Es sei schon etwas anderes, mal keine Ohrwürmer zu singen. Damit die Mitglieder des Frauenchors Langenthal auch zu Hause intensiv üben konnten, haben sie Hördateien erhalten. Nach den Proben vor Ort reisten sie für ein paar Mal nach Bern, so auch am 18. September (siehe Bild). «Wir sind vor allem von der Geschichte und den mutigen Frauen dieser Zeit begeistert, die, beeinflusst durch die Jurassierinnen, für mehr Recht kämpften», betont Karin Liechti.

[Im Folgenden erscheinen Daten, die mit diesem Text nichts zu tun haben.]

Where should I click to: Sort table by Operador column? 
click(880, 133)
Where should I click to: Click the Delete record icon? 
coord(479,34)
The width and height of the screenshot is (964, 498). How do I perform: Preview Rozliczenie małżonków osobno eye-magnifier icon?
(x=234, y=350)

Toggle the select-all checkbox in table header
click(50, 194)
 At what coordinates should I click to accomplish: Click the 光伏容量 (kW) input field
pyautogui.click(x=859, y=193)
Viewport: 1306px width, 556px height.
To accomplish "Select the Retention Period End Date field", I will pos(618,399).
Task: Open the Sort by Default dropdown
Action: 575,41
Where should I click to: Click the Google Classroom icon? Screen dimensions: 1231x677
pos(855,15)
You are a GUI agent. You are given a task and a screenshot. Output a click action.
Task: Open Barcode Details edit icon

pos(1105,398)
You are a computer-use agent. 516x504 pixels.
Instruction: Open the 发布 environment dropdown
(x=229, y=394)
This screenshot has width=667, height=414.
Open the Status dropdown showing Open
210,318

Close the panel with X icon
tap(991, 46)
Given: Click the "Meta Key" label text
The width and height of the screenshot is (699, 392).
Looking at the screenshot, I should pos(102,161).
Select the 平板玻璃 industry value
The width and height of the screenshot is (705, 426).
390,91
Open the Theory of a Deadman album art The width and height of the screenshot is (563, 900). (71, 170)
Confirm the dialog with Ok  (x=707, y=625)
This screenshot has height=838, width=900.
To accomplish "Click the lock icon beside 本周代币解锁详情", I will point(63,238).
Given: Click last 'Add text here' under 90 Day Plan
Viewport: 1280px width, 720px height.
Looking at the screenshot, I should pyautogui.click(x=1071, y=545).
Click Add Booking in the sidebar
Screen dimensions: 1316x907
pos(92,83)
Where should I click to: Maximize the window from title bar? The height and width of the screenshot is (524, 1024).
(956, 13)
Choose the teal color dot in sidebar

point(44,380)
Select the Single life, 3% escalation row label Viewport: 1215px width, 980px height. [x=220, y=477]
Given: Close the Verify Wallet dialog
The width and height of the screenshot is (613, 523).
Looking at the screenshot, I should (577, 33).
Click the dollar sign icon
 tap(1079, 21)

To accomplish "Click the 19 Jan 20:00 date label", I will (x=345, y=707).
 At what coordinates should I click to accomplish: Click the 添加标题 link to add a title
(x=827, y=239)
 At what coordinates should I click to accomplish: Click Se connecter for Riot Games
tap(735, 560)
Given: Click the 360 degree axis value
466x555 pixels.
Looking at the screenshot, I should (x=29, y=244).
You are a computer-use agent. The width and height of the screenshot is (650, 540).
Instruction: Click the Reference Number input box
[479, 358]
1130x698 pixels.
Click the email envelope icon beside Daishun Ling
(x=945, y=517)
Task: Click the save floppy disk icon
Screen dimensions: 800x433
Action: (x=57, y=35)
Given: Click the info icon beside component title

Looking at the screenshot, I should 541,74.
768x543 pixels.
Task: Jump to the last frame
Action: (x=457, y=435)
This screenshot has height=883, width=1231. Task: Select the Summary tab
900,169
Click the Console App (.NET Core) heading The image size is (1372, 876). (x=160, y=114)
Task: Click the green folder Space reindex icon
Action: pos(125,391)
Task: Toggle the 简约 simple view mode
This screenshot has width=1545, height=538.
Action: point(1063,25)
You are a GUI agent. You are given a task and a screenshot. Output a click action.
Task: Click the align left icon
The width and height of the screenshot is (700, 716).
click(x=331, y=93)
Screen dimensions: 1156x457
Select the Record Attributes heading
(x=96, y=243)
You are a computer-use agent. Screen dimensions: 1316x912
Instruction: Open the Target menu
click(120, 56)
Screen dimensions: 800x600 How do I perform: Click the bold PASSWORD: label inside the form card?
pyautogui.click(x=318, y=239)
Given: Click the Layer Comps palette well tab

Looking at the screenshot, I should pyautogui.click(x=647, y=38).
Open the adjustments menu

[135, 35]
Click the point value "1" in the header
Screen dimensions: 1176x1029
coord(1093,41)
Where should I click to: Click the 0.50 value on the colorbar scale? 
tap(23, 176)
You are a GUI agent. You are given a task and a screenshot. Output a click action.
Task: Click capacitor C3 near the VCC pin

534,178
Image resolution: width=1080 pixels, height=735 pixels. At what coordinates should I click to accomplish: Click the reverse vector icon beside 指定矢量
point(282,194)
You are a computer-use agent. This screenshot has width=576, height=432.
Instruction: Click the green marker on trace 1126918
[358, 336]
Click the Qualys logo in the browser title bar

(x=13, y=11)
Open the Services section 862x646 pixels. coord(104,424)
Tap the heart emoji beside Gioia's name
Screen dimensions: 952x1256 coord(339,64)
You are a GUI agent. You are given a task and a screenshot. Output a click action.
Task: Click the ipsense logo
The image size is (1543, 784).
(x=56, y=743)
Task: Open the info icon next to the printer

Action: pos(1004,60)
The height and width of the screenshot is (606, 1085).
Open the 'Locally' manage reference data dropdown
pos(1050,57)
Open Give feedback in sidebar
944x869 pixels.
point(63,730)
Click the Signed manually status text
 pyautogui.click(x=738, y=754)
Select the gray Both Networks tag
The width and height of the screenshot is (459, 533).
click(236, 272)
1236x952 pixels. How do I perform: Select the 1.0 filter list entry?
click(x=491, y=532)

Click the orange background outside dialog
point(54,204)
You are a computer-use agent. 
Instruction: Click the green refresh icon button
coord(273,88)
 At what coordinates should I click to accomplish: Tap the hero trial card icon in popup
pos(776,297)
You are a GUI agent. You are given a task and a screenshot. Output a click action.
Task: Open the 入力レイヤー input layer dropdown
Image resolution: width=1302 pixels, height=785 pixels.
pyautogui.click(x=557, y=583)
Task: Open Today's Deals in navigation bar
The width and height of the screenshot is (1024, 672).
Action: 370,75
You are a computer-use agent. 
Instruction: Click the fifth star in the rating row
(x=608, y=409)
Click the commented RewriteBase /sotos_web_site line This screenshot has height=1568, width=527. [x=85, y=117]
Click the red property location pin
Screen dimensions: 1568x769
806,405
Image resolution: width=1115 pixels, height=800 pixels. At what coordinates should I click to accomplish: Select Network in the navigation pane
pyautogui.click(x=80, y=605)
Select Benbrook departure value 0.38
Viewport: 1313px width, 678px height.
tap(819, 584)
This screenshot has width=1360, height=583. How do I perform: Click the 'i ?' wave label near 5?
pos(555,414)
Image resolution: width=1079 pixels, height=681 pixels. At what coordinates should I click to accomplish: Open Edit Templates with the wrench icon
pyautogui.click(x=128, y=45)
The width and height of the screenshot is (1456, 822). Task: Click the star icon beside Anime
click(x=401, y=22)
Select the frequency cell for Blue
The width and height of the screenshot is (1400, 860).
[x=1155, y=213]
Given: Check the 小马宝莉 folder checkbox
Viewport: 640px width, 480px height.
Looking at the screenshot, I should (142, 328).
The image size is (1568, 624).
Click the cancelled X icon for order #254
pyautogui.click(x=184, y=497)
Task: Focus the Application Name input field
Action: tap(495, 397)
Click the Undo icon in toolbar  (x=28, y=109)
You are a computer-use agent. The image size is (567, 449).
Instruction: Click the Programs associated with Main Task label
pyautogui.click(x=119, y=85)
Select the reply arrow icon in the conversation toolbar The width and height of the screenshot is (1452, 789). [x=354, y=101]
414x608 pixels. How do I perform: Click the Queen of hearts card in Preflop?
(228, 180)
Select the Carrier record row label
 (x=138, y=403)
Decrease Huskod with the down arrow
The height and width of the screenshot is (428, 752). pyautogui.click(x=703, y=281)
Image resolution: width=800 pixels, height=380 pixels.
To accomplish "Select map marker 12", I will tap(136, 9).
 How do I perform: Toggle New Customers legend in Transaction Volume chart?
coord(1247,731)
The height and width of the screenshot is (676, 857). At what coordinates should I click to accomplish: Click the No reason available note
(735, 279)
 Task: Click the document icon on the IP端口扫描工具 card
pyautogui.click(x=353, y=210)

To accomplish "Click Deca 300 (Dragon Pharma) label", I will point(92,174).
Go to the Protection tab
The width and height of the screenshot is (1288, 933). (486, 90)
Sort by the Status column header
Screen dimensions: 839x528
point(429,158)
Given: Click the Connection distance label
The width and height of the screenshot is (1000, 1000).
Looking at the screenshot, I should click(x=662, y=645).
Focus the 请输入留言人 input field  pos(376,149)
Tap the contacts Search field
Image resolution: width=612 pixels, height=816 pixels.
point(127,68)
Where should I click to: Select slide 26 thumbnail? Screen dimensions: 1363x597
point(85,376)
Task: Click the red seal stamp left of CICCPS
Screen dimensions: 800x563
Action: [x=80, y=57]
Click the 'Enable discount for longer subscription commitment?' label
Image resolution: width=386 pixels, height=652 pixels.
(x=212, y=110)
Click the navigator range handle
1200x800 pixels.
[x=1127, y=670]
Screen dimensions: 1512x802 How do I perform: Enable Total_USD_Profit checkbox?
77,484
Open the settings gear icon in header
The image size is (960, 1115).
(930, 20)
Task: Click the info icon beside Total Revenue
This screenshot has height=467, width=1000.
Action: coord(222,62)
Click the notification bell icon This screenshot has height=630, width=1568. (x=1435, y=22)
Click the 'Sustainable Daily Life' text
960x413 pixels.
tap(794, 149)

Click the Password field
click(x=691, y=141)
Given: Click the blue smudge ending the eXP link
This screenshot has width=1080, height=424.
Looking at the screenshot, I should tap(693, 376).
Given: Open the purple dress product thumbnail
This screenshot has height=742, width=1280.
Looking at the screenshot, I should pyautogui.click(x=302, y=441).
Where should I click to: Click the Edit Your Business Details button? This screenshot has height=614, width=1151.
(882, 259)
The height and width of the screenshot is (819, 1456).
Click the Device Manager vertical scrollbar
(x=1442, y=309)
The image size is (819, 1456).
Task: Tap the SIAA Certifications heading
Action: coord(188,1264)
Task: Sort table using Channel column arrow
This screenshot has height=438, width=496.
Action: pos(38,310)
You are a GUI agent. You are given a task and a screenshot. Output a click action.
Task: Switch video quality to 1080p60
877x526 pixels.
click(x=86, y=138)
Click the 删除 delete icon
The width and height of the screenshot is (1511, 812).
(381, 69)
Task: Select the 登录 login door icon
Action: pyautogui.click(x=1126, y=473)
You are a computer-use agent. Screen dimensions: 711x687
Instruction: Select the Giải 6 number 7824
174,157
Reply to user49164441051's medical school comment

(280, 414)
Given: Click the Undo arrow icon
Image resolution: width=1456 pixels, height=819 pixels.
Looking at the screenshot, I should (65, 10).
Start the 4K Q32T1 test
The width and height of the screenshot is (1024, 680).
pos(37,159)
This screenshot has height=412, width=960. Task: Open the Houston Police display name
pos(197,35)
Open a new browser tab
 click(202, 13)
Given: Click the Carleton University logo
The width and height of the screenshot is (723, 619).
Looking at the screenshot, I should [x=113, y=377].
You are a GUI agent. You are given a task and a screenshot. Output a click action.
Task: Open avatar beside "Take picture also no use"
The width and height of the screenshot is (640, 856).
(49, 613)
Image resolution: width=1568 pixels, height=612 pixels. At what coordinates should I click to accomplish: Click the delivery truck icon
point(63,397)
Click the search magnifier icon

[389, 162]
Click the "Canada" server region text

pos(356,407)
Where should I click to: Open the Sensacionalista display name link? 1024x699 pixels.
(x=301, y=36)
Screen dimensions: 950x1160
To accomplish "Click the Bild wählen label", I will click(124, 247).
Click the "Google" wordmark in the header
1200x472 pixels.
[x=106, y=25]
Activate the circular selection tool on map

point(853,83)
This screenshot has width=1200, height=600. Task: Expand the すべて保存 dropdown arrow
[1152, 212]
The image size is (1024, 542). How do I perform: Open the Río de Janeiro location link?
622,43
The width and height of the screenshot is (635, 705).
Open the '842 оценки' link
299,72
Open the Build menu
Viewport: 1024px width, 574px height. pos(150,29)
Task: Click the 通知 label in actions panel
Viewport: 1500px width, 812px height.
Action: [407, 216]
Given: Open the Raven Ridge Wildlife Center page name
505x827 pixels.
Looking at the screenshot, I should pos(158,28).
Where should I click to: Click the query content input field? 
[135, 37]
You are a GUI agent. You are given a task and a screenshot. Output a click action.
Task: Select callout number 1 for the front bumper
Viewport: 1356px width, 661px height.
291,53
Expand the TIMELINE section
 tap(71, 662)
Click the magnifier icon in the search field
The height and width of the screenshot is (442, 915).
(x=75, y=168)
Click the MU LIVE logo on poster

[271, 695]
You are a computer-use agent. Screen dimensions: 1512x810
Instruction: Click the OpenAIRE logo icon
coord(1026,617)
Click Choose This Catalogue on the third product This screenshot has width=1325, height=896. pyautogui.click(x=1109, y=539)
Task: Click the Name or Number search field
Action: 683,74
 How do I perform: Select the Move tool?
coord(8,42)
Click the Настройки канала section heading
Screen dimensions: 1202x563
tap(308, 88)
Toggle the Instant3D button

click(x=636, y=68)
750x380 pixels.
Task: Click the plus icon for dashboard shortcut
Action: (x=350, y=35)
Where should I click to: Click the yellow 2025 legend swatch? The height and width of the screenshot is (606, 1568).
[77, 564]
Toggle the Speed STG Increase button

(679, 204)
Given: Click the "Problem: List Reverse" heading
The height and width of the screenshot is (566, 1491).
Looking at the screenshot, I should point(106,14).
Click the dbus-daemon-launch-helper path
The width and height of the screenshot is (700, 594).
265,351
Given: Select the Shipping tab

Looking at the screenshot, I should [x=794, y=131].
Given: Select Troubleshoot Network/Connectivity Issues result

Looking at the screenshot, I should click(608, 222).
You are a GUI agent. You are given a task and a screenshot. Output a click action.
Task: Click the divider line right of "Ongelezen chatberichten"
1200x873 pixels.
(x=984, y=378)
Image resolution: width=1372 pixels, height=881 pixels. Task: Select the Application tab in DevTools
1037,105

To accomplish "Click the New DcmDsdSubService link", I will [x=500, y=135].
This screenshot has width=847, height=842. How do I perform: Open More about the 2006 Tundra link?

Als Vorbereitung haben die Chöre gemäss Willi Derungs jeweils einzeln geprobt, da sie den Auftritt der Petitionärinnen aus ihrer Region respektive die Langenthalerinnen derjenigen aus dem Emmental vertreten und zu verschiedenen Zeitpunkten separat in Szene treten. «Danach mischen sich auch einzelne Chöre singend miteinander. Bei einigen Abschnitten singen dann alle Frauen zusammen. Bei den Männern ist es so, dass diese gemeinsam als Männerchor auftreten, dann aber sich auch in zwei Gruppen von Gegnern und Befürwortern unterteilen. Im Schlusschor singen alle Chöre als gemischter Chor mit den Solisten zusammen», erklärt Derungs die Szenerie. Das Werk macht zum Schluss den Sprung in unsere Zeit mit dem Hinweis darauf, dass die Frauen bis 1988, als das neue Eherecht angenommen wurde, warten mussten, bis eine rechtliche Gleichberechtigung erzielt wurde.
Unter Matronat einer Bundesrätin
Das Matronat hat Bundesrätin Elisabeth Baume-Schneider übernommen. In ihrem Programm-Vorwort dankt sie den Macherinnen und Machern der chorischen Debatte, «mit der die mutigen und politischen Frauen dieser Zeit ihren verdienten Platz in diesem nationalen Fest erhalten.» Das Stück zeige, dass es in der Politik Werte und Überzeugungen, aber auch Mut, Beharrlichkeit und Geduld brauche, um ein Ziel zu erreichen. «Es lohnt sich immer, für Gerechtigkeit zu kämpfen. Gemeinsam und mit einem Lied auf den Lippen geht das umso leichter.»